25.5 C
London
Friday, July 25, 2025

We don’t expect a major policy shift – AGI

The Association of Ghana Industries (AGI) says it does not anticipate any major policy shift in the government’s mid-year budget review, which is scheduled to be presented today, July 24, by Finance Minister Dr. Cassiel Ato Forson.

AGI’s expectations are underpinned by a string of positive macroeconomic signals, including the recent appreciation of the cedi and a sustained downward trend in inflation.

The cedi has seen relative stability against major trading currencies, while inflation has decelerated sharply in recent months.

Speaking to Citi Business News, AGI Chief Executive Officer, Seth Twum Akwaboah said the Association is looking for policy announcements that will consolidate the gains made in the first half of the year.

“If you look at the major macroeconomic indicators…inflation rate, exchange rate, and all that goes with it, it has been reasonably good. We expect that there will be indications that the second half year will see further improvement and then also see areas that will spark growth in industries and in businesses so that we can create the jobs that people need.

“We have IMF conditionalities that is guiding our operations now and for that reason, everything has to be in tandem with the agreement that Ghana has made with the IMF. So we are not expecting major policy shift.

“What we want to see or hear is indicators that give us further confidence that points us to further improvement in the macroeconomic stability. If we have such stability, companies can expand, can plan ahead and do business,” Seth Twum Akwaboah mentioned.

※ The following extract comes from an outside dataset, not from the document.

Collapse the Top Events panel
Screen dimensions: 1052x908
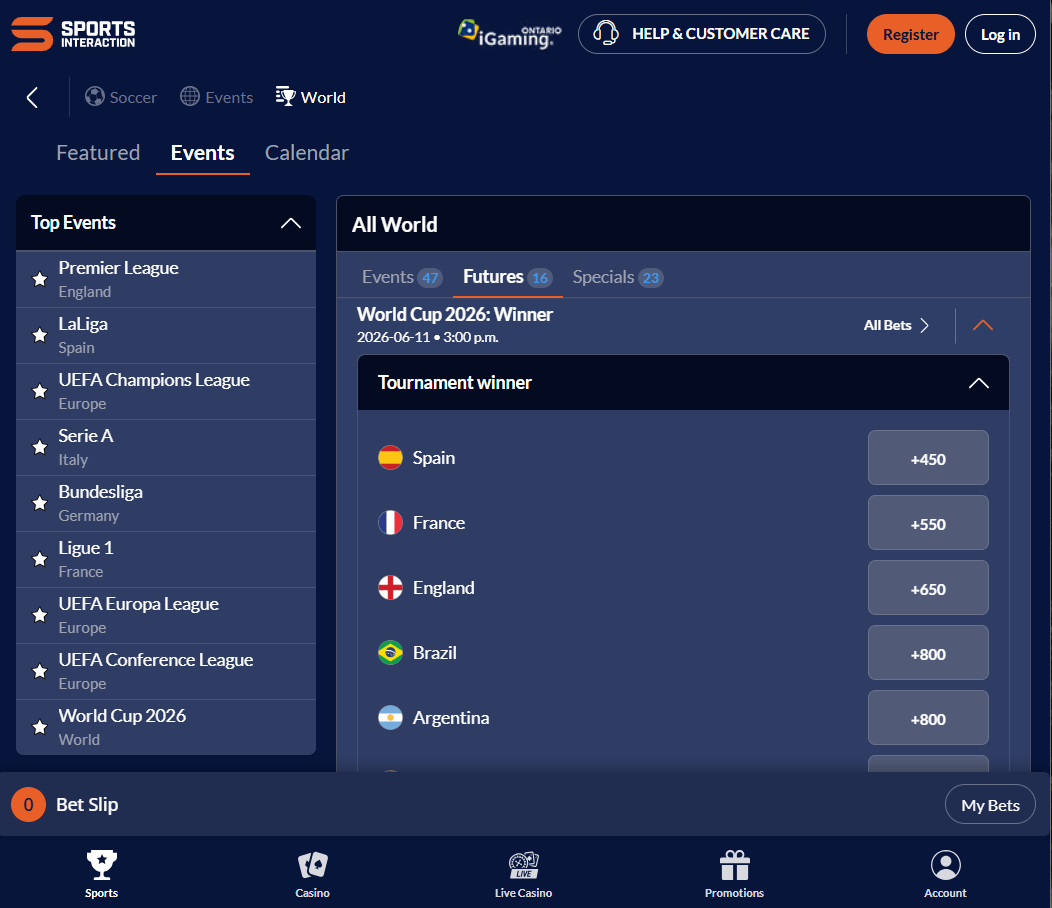click(290, 223)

Data from the Bank of Ghana shows headline inflation declined for six consecutive months, falling to 13.7% in June 2025 from 23.8% at the end of last year.

Real sector performance also showed resilience, with GDP expanding 5.3% year-on-year in Q1 2025. Non-oil GDP growth came in stronger at 6.8%, buoyed by increased output in agriculture and services.

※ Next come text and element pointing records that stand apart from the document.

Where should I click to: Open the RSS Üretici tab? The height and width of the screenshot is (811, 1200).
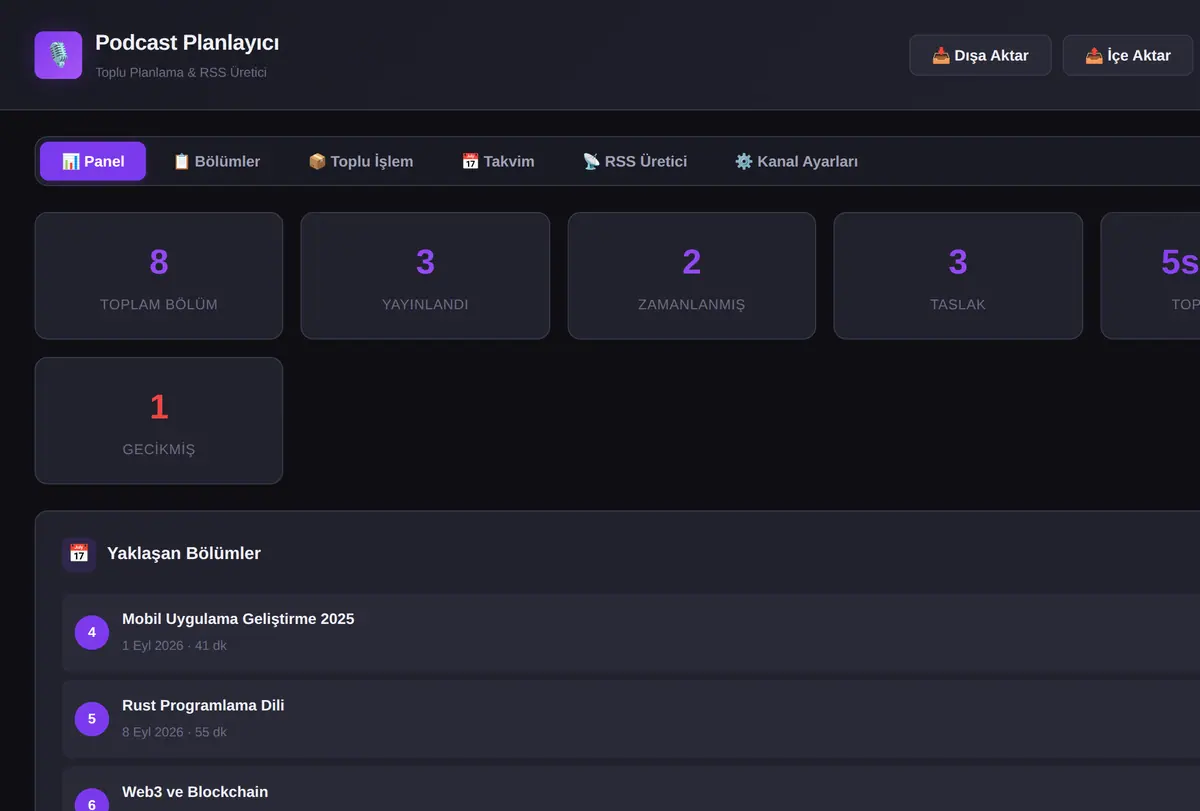(x=635, y=161)
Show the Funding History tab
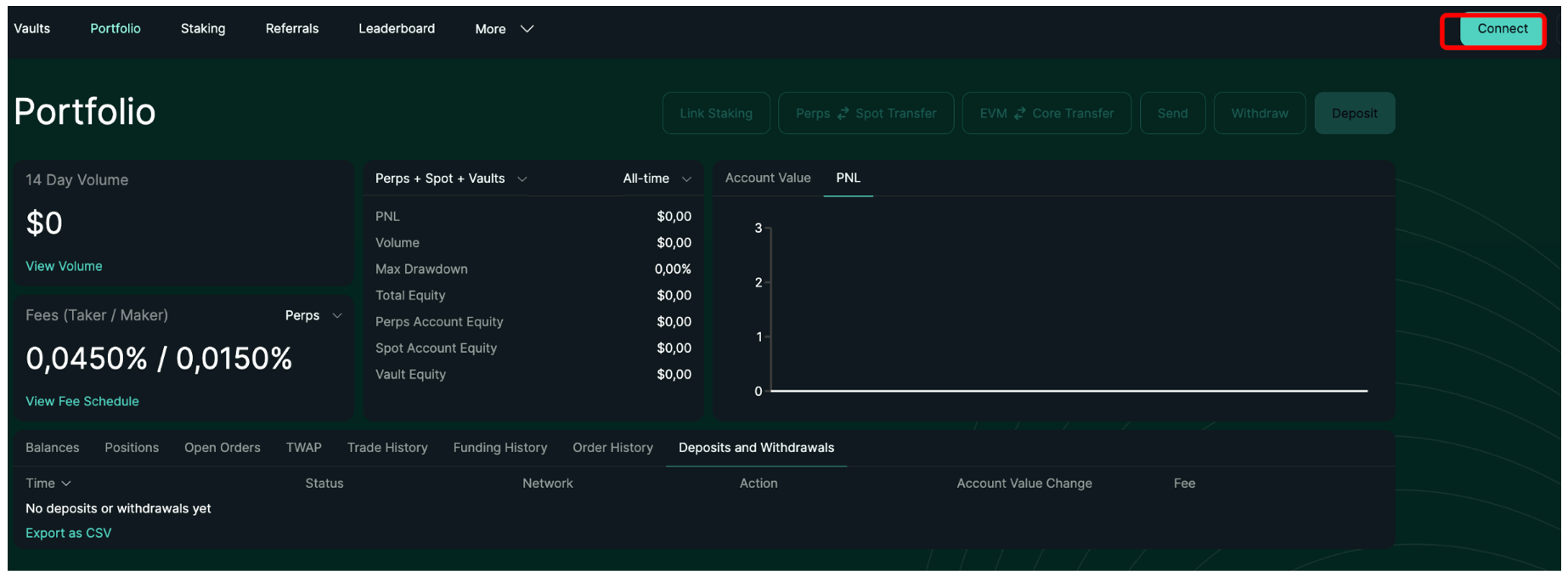Viewport: 1568px width, 583px height. point(499,448)
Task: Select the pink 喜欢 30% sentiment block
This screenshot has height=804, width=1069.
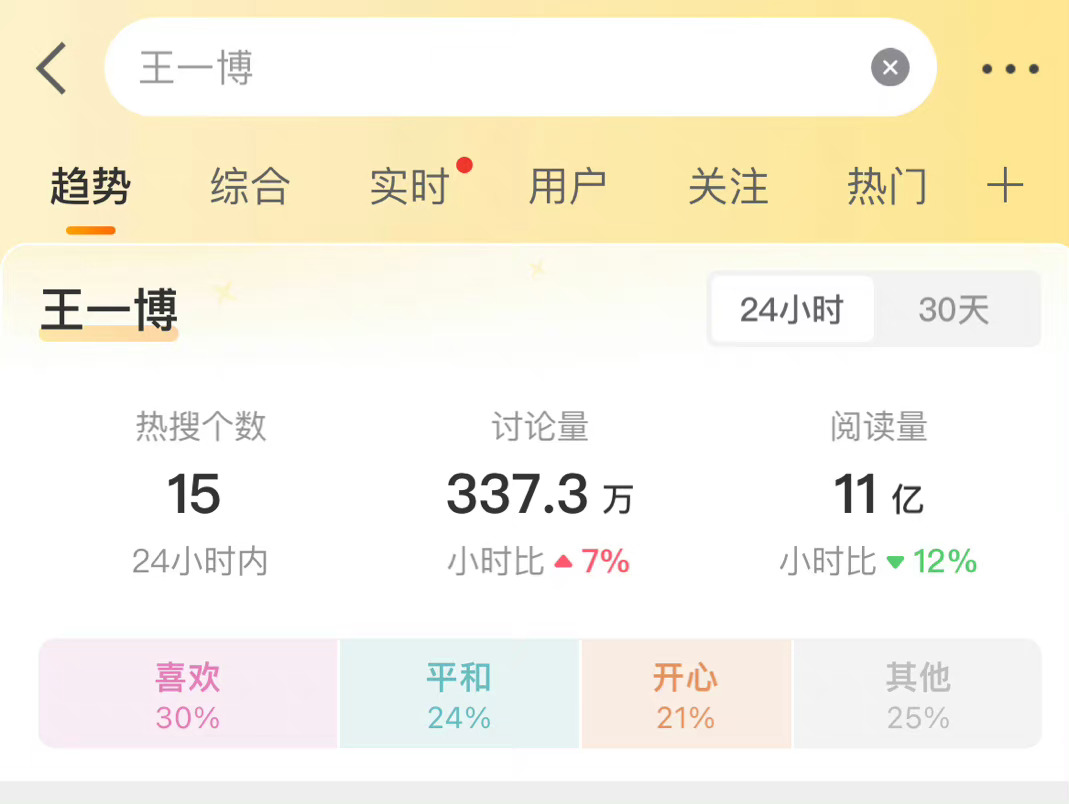Action: tap(188, 694)
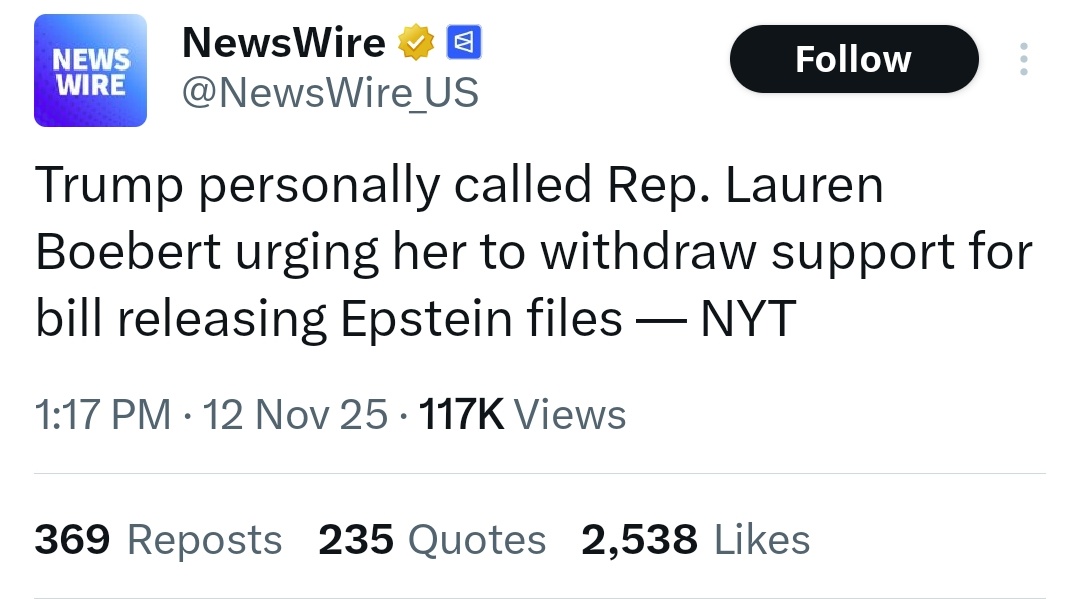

On the external front, Ghana’s trade position has improved markedly. A provisional trade surplus of US$5.6 billion and a current account surplus of US$3.4 billion were recorded in the first half of 2025—more than double the US$1.4 billion and US$283 million, respectively, posted a year earlier.

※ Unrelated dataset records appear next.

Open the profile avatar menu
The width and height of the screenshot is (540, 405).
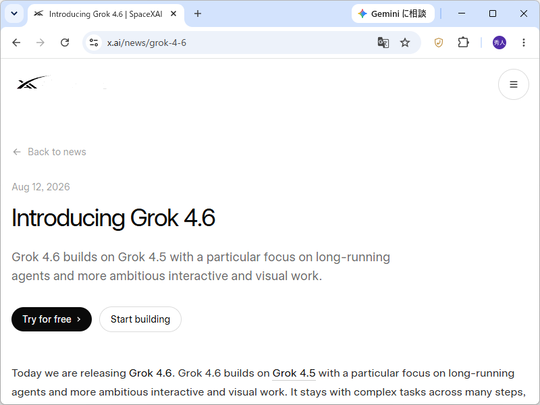tap(499, 43)
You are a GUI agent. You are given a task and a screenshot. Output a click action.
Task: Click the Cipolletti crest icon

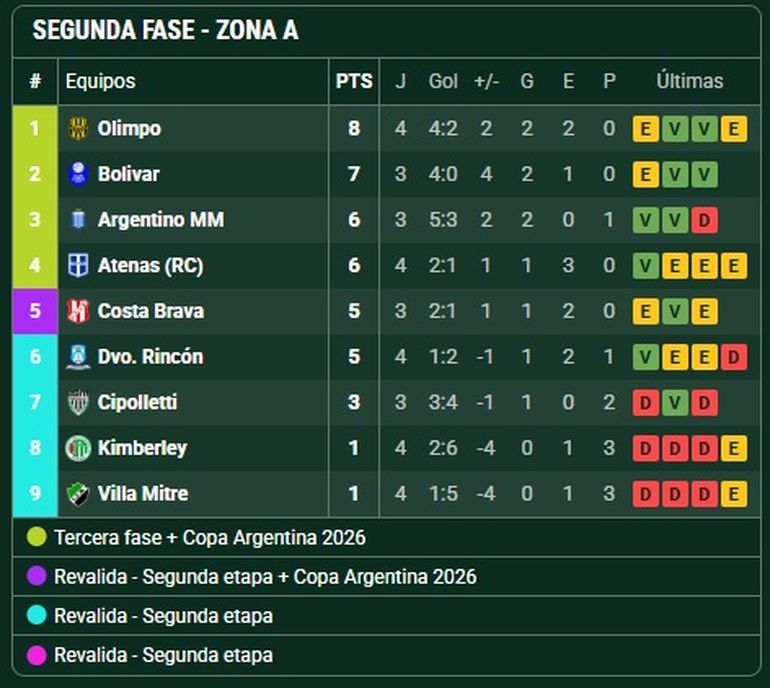point(78,403)
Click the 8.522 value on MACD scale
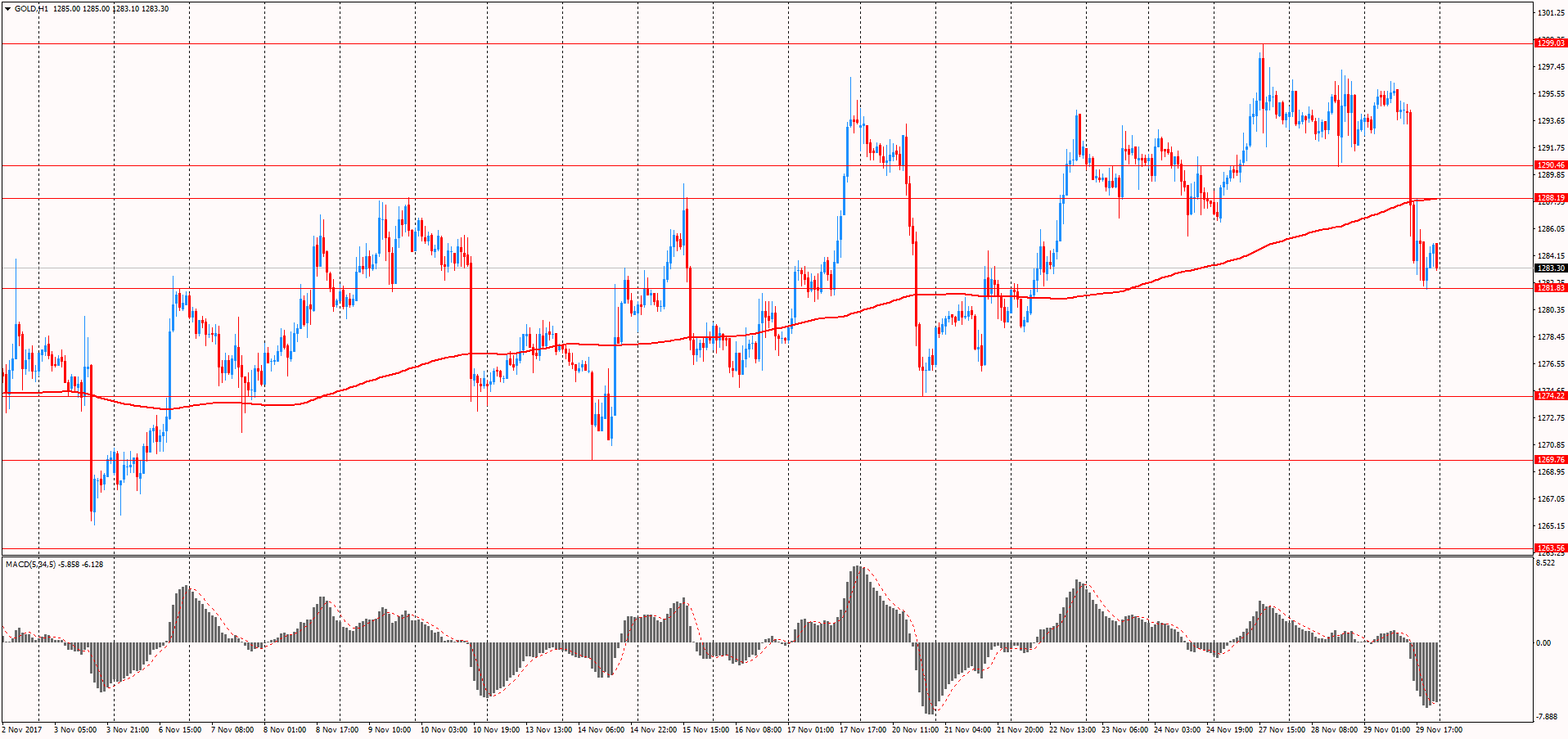Screen dimensions: 1568x739 (x=1545, y=564)
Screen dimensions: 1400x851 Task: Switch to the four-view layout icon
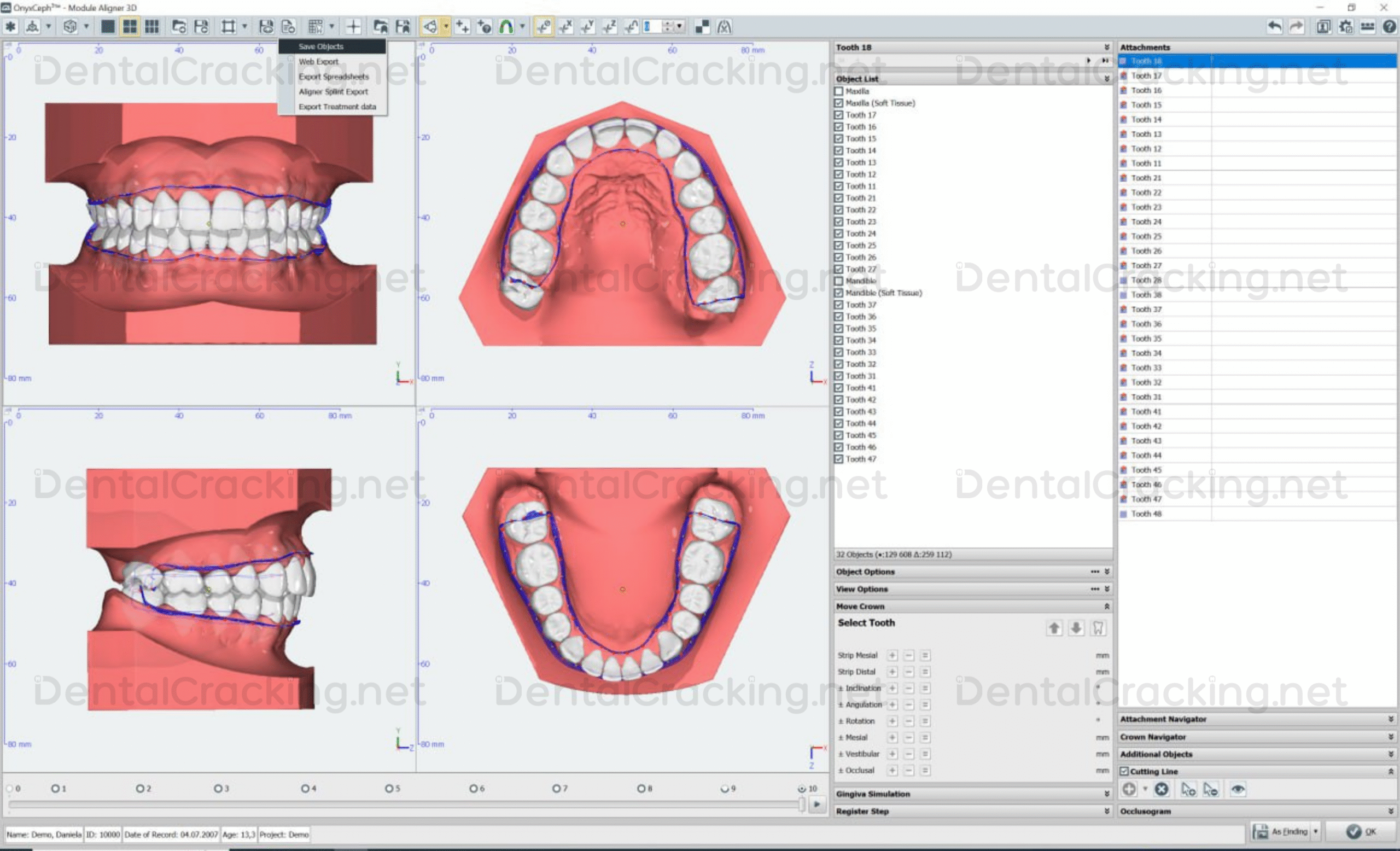130,27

These developments have helped shore up external buffers. Gross international reserves rose to US$11.1 billion at end-June 2025, equivalent to 4.8 months of import cover, up from US$8.98 billion at the close of 2024.

The government’s mid-year review is expected to provide further insight into how authorities plan to sustain macroeconomic stability amid ongoing fiscal consolidation under the IMF-supported programme.